Entering politics and the ‘godfather’ connection

More than 40 years ago, in autumn 1980, another trial behind closed doors also dramatically affected Medvedchuk’s life and reputation. In the dark days of the Soviet 1980s, Medvedchuk, then 26, was appointed as a public defender in a case in Kyiv that was to reverberate for decades in Ukraine. His client was a dissident poet, Vasyl Stus, who had been accused of “anti-Soviet agitation”. His subsequent death in the Soviet labour camps was to become a symbol of the injustice of the Soviet system.

Medvedchuk became head of the Union of Lawyers of Ukraine in 1990; the following year, as Ukraine became an independent state, he co-founded one of the first private law firms in the country. With his business partners, he privatised the Ukrainian capital’s main football club, Dynamo Kyiv, and set up banks and industrial consortiums.

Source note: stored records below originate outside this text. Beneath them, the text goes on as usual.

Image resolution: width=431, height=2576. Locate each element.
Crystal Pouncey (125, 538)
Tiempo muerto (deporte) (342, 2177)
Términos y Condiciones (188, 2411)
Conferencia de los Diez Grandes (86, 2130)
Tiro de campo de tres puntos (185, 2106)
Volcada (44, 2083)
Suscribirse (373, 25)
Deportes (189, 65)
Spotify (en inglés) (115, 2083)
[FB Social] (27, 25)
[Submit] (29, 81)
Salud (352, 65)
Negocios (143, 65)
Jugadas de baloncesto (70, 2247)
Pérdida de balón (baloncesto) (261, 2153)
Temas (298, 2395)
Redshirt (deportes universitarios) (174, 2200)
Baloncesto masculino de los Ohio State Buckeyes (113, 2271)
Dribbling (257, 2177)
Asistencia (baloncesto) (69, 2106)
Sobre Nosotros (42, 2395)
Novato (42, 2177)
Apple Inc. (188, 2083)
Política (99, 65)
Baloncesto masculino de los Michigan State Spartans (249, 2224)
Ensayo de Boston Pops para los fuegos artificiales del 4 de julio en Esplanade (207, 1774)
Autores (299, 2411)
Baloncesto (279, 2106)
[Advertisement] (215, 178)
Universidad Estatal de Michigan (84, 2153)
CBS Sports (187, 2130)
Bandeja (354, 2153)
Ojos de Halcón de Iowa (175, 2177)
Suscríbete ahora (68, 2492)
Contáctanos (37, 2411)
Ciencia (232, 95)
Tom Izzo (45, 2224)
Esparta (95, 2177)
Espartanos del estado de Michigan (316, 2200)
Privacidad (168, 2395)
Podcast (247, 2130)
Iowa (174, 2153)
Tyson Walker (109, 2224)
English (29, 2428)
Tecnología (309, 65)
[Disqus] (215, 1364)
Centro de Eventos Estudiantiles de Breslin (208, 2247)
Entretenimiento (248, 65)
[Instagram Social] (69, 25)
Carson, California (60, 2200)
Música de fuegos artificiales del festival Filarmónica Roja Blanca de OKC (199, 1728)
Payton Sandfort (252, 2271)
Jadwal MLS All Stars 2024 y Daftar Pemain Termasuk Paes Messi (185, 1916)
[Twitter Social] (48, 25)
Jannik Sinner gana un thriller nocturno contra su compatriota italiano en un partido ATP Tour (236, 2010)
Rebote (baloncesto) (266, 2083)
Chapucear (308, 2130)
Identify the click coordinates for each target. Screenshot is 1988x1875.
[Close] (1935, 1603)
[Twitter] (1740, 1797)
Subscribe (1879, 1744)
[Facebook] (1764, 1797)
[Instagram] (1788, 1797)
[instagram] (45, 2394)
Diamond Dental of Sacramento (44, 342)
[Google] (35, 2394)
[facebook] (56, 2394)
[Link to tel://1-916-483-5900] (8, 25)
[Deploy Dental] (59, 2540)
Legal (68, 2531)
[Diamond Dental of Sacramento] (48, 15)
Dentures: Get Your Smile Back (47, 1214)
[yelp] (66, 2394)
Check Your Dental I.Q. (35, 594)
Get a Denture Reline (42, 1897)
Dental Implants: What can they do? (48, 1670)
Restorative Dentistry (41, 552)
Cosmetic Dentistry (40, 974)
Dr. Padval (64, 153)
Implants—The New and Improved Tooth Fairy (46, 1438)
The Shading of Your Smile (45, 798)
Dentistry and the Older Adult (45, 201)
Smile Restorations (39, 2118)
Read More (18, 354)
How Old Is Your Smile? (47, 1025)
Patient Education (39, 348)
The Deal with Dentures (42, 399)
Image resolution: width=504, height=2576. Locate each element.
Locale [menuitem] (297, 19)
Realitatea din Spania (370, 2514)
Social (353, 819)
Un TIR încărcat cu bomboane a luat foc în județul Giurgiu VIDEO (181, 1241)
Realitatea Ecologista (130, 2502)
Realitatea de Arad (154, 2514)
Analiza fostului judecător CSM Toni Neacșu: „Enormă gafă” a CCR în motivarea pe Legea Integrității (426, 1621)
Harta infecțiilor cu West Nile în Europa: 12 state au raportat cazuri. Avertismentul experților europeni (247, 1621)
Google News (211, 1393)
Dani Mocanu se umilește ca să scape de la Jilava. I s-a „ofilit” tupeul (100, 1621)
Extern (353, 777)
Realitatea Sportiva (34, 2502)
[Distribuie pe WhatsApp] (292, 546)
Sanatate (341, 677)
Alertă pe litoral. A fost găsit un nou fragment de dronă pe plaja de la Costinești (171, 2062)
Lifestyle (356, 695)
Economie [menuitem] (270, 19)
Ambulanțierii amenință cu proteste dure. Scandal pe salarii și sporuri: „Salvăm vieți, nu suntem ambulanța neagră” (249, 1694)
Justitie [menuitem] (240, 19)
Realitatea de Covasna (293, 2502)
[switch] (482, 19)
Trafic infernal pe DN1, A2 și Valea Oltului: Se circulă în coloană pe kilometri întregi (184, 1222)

Medvedchuk also became active in politics. In 1997, he was elected to parliament for the first time. He was also an adviser to Ukraine’s second president, Leonid Kuchma, and in 1999 ran a successful campaign for Kuchma’s re-election.

In 2002, Kuchma asked Medvedchuk to lead his administration. As Kuchma’s second term as head of state was coming to an end, he was cementing his ‘power vertical’ and the oligarchic model of governing the country. As head of the presidential administration, Medvedchuk secured his first unofficial status as the ‘grey cardinal’ of Ukrainian politics. He was credited with controlling large-scale industry, organising surveillance of the opposition and sending instructions to the national TV channels on how to cover events in the country “correctly”.

But working in Ukraine’s presidential administration gave Medvedchuk much more than just power over Ukraine.

He met Russia’s prime minister, Dmitry Medvedev, and then his boss, President Vladimir Putin. In 2003, Putin was the guest of honour when Medvedchuk married his third wife, TV star Oksana Marchenko, in Crimea. A year later, the Russian president baptised the couple’s daughter, Daria, in St Petersburg – hence the ‘godfather’ connection between Putin and Medvedchuk that is well known in Russia and Ukraine.

These inter-family connections, so important for east European politicians of the post-communist era, drastically influenced Medvedchuk’s future path. He gave up on his own presidential ambitions in Ukraine, relinquishing the possibility of becoming Kuchma’s successor to Viktor Yanukovych, then regional governor of Donetsk.

His help did not stop there: he persuaded Ukraine’s election commission to declare Yanukovych the winner of the 2004 presidential election, despite opposition protests against vote fraud. The ensuing protest campaign – later nicknamed the ‘Orange Revolution’ – disrupted the Kremlin-approved plan for a ‘soft’ transfer of power in Ukraine between Kuchma and Yanukovych.

Yet when Medvedchuk lost his position in Ukraine’s presidential administration, he retired from public politics in Ukraine for a while, but did not lose Putin’s support.

“Viktor Medvedchuk is an exceptionally competent person, consistent in his actions and, of course, reliable,” Putin wrote in a newspaper article in 2009. “Like a true patriot, he defends, first of all, the interests of his native Ukraine.”